On a connu plusieurs révolutions techniques dans l’histoire du concept art de jeu vidéo. Jusque dans les années 1990, le travail des concept artists - alors nommés illustrateurs - se faisait essentiellement de manière traditionnelle, avec des dessins techniques sur papier, mis en couleurs au crayon et parfois terminés à l’aérographe pour la gestion de la lumière… C’était un travail très artisanal, malgré le fait qu’on soit dans une industrie numérique. Il y avait une cohabitation entre cet univers très technique et des artistes issus du milieu de la bande dessinée, de l’animation ou de l’illustration, qui travaillaient de manière traditionnelle.
Il y a une première révolution, fin 1990 - début 2000, avec la démocratisation d’Internet. C’est en effet une période symbolique durant laquelle naissent les premières communautés artistiques en ligne, à la fois françaises et anglophones. Je pense à des salons comme « Café Salé » [créé en 2002, le site www.cfsl.net s'est imposé comme le premier portail francophone dédié à la création graphique ; plusieurs ouvrages compilant des créations de la communauté ont été publiés, NDLR] ou bien à conceptart.org. Ces communautés vont avoir une importance capitale dans le développement et la médiatisation de la discipline du concept art. C’est parallèlement à cette période que les artistes commencent à utiliser en nombre les outils numériques, notamment Photoshop qui est l’outil par excellence du concept artist à partir du début des années 2000. Les artistes s’interrogent d’ailleurs : faut-il passer au tout-numérique ou mélanger les deux approches ? Si oui, dans quelles proportions ? Ces débats animent pleinement les communautés émergentes de l’époque.
La deuxième révolution technique pour les concept artists, un peu plus récente, est celle liée à la démocratisation des outils 3D (Blender, Maya, 3DS Max, etc.). Pour beaucoup, ces outils sont l’opportunité de gagner du temps sur la production de leurs images, un temps alors réinvesti dans la phase d’exploration graphique et conceptuelle. Aujourd’hui, si beaucoup de concept artists choisissent de se spécialiser dans la 2D ou la 3D, la tendance générale est à l’hybridation. C'est-à-dire qu’ils travaillent dans leur outil 3D (ou directement dans le moteur de jeu) pour créer une structure intéressante, puis ils importent leur composition dans Photoshop pour procéder à un paint over.

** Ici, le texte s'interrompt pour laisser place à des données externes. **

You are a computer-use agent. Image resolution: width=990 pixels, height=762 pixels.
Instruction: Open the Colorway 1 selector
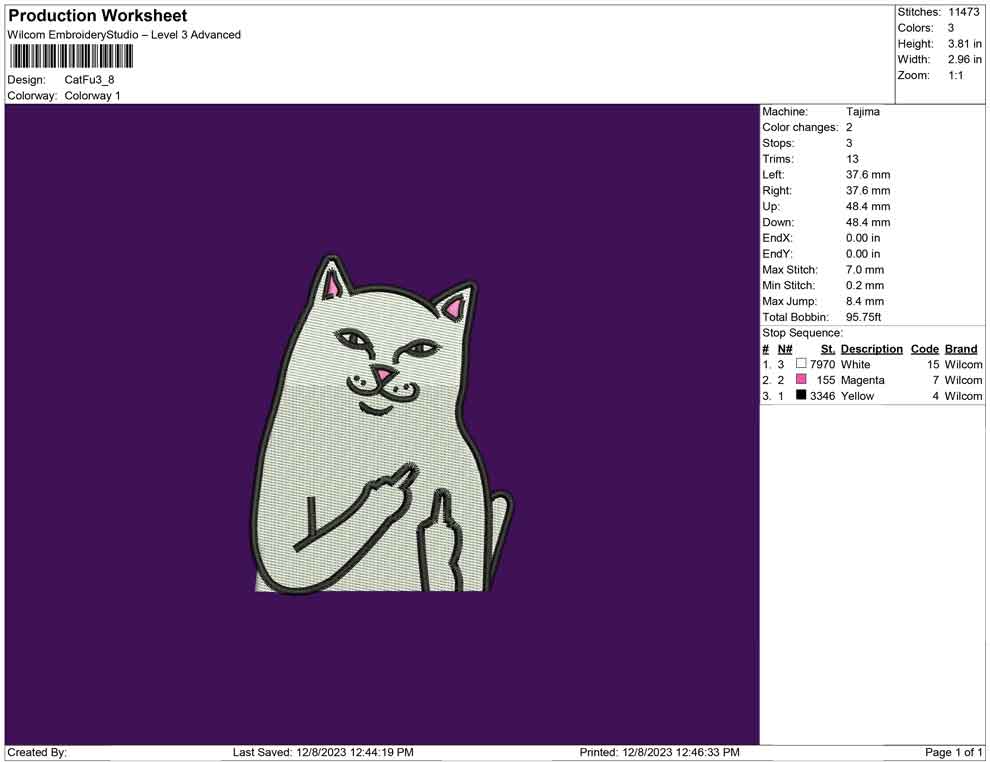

Enfin, on peut voir une dernière révolution technique avec l’utilisation progressive des outils de réalité virtuelle, même s’il convient ici de mesurer le propos. Il y a certes un intérêt évident pour les artistes : plutôt que de produire dix concept arts pour imaginer une scène, on en produit un à 360° dans lequel on va pouvoir se déplacer librement. Pour un réalisateur ou un développeur, c’est un outil de projection inespéré ! Néanmoins, ces outils restent encore chers et très contraignants pour les artistes qui ne peuvent raisonnablement passer 10h chaque jour avec un casque VR sur la tête.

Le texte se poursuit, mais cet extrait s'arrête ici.